* _WHAT THE TASK REQUIRES_: Wherever pictures appear in the listing below, leave them out, and copy exactly, and only, everything from the line with "Expand the Actions menu" down to the line with "Given: Click the".

* _INFORMATION SUPPLIED_:
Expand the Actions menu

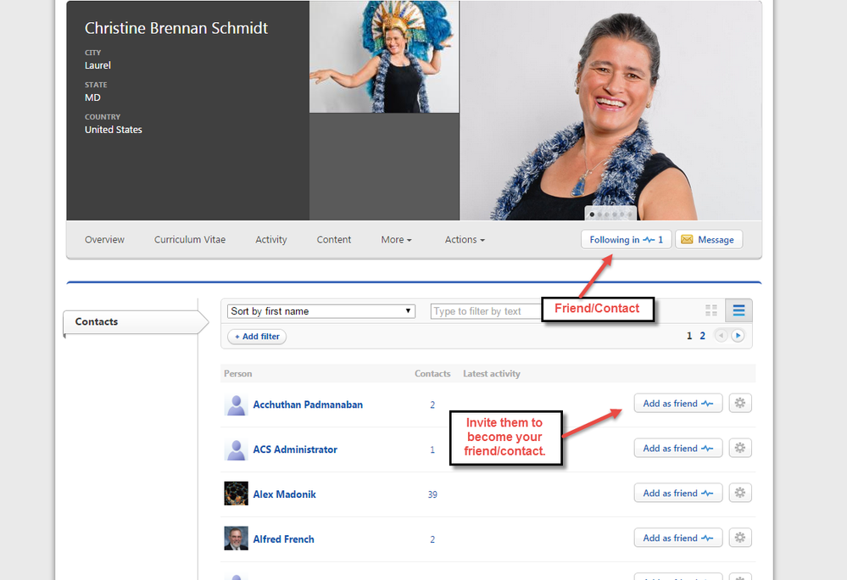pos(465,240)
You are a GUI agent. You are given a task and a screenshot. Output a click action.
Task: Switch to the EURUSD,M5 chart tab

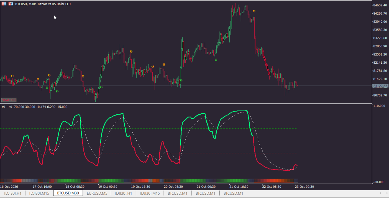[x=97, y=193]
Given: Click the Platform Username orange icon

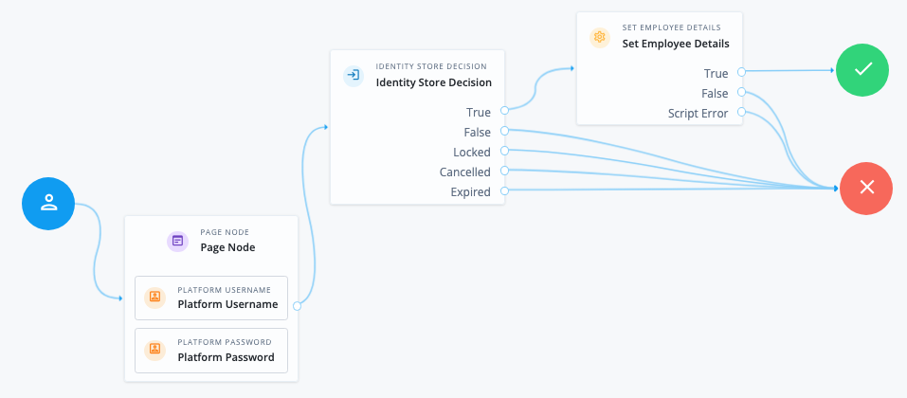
--
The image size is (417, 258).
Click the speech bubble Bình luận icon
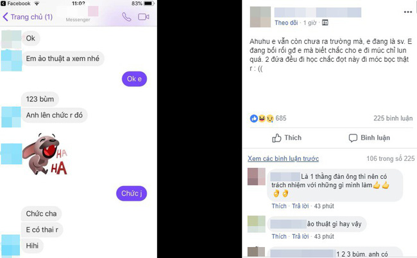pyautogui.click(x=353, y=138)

* _RESPONSE BELOW_:
Expand the Actions menu

pos(465,240)
You are a GUI agent. You are given a task and a screenshot. Output a click action.
Task: Switch to the EURUSD,M5 chart tab

[x=97, y=193]
Given: Click the Platform Username orange icon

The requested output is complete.